Our intuition is always right in at least two important ways:
1. It is always in response to something
2. It always has your best interest in mind
Keep this in mind: If you ever find yourself saying, “I probably shouldn’t” …Don’t!
Sometimes our instincts don’t seem logical, but are almost always absolutely correct. Listening to your intuition seems so simple, but it is not always easy. It means that you might have to leave early from a concert, miss a party (because the guy who asked you to go gave you a funny feeling), or refuse a person’s help when it would have been convenient to accept it, etc.
These next few words have probably saved more people from harm than any others:
“If in doubt…Get out.”
In a study, 90% of all recovered victims reported knowing something wasn’t right but they ignored their intuition. Always, always listen to your intuition.
You should never worry about hurting someone’s feelings if you feel that your safety is at risk. “Your safety is more important than their feelings” means that It would be much better to unintentionally offend someone by telling them to back off or get away, only to find out later that their intentions were completely innocent than it would be to go along with someone’s seemingly innocent request because you didn’t want hurt their feelings, only to find yourself in bad situation.
And if all else fails, there may be times where you need to physically defend yourself. More important than the actual techniques you use is the mindset that you have. Have you ever tried to pick up a 5 pound toy poodle that didn’t want to be picked up? If not, you can imagine that it would be pretty painful. Remember, it’s not the size of the dog in the fight; it is the size of the fight in the dog.
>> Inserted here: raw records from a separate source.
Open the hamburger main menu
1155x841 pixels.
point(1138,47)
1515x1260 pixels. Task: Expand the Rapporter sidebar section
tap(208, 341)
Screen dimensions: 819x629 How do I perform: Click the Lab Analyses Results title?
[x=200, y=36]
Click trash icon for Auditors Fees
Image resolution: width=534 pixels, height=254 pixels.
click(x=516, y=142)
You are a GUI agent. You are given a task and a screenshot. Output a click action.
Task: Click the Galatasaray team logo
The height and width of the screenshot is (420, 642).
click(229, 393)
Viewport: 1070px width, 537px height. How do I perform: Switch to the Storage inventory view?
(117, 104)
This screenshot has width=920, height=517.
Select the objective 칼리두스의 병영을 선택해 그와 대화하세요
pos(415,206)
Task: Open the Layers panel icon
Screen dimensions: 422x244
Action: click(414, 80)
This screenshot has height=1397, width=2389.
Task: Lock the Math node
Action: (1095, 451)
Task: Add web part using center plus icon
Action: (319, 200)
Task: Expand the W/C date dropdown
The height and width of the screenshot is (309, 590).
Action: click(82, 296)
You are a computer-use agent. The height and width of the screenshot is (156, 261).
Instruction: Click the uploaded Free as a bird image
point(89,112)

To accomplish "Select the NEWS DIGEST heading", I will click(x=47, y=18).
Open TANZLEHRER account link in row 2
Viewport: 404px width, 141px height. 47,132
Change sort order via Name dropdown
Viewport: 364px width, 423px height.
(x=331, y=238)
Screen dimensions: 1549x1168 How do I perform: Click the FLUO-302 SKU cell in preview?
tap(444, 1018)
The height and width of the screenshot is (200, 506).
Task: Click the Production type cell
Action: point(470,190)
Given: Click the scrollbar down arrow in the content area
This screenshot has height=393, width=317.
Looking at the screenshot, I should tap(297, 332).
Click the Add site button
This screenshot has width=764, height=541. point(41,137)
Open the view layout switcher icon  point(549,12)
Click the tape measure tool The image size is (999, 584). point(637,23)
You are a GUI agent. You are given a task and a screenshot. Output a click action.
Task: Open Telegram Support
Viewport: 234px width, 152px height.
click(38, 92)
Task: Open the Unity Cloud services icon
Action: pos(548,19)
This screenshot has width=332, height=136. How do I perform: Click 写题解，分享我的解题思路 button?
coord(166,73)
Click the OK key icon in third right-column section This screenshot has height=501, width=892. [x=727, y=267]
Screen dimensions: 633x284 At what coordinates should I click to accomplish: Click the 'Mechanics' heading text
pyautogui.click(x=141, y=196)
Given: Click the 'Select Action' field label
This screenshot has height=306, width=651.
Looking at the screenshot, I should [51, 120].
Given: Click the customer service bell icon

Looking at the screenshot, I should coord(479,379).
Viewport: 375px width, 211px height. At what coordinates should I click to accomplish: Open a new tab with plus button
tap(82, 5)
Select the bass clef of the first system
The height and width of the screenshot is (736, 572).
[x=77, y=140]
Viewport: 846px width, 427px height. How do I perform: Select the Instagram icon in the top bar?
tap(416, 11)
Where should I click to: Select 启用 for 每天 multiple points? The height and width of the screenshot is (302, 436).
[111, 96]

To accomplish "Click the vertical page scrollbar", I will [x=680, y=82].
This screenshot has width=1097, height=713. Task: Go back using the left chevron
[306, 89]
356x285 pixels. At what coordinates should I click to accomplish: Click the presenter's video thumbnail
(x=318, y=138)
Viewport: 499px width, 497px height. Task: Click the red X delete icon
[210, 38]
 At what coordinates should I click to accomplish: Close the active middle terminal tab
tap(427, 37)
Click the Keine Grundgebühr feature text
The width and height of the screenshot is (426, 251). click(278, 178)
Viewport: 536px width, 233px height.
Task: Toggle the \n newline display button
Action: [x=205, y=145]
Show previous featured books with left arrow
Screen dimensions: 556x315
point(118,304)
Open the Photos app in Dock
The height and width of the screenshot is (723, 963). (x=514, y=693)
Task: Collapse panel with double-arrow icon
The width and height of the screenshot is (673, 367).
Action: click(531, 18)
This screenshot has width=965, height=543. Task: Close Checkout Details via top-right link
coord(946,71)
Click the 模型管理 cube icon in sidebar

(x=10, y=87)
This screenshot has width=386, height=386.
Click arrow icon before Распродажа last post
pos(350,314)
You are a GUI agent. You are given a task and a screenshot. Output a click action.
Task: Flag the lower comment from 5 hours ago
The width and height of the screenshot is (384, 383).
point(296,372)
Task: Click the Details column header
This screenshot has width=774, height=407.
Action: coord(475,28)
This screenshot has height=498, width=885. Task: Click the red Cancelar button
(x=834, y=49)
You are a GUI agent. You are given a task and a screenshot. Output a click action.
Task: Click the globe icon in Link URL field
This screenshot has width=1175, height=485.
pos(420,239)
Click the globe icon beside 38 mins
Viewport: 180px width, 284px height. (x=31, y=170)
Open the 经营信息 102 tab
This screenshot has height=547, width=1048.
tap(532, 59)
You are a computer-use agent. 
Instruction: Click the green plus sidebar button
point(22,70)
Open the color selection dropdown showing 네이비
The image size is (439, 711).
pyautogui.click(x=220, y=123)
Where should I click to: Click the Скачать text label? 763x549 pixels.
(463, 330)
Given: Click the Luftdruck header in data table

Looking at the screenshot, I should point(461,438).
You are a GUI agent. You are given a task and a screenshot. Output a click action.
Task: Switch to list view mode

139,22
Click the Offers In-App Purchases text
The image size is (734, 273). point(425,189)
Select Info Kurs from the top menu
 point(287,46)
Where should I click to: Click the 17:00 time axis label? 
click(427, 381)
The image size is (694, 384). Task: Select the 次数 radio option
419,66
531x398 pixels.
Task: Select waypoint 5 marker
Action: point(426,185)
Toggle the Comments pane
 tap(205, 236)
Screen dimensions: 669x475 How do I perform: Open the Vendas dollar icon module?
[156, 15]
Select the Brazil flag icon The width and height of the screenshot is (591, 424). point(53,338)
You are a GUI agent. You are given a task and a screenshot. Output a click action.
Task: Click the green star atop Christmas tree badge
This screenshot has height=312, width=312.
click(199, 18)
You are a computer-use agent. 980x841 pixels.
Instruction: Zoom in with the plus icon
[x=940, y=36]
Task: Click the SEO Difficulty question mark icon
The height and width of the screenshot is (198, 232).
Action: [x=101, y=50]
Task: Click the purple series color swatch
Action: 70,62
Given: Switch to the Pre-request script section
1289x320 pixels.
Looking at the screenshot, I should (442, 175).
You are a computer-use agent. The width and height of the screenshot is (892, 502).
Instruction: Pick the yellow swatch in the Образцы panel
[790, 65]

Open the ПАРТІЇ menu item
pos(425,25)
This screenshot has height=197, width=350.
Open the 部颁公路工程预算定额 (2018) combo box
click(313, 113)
You must be totally committed and totally ruthless in your defense. Follow these basic rules of self defense:
• It is always better to strike first. An attack delivered with “S.L.A.P.” surprise, leverage, accuracy, and power (strength & speed) is nearly impossible to defend. Also known as Hit Hard, Hit Fast, Hit First, or Hit Back First. Action is faster than reaction.
• Know where to hit (striking zones)- nose, neck, eyes, ears, knees, groin, shins and instep should be primary targets.
• Expect to get hit, expect to get hurt. It may not happen, but if it does, you won’t be freaked out if you’re prepared for it.
• Fight through it!! Do not quit until the opportunity to escape arises. When in doubt, keep hitting.
• Show no fear! Looking frightened usually energizes the attacker.
• Make as much noise as possible – scream, break a window, yell fire, call 911, etc. The last thing your attacker wants is attention.
• Get away, get help, and report the incident immediately. NO, GO, YELL, TELL
So remember even if you're not a black belt you can always do something. I am reminded is this very important principle by a recent account of one of our TNT students, Meg Fiandaca, a green belt, who went over to Cambodia and taught women and girls how to defend themselves using the striking zone previously mentioned.
Meg visited Cambodia with the organization AIM during which time she shared her martial arts experience and taught self defense classes to girls and women in one of the highest trafficked areas of Cambodia. Meg taught 2 back-to-back self defense classes for a week, by the end of Meg’s stay her class size had doubled. Meg passed on her knowledge of how to protect yourself and that you can defend your body. Meg ended each class with a chant “I am strong!” in both Khmer and English.
Meg is scheduled to return next year and hopes to continue using her martial arts skills to empower and protect girls and women of Svay Pak, Cambodia for years to come. Thank you Meg for your sharing your knowledge to help make a difference in the lives of others.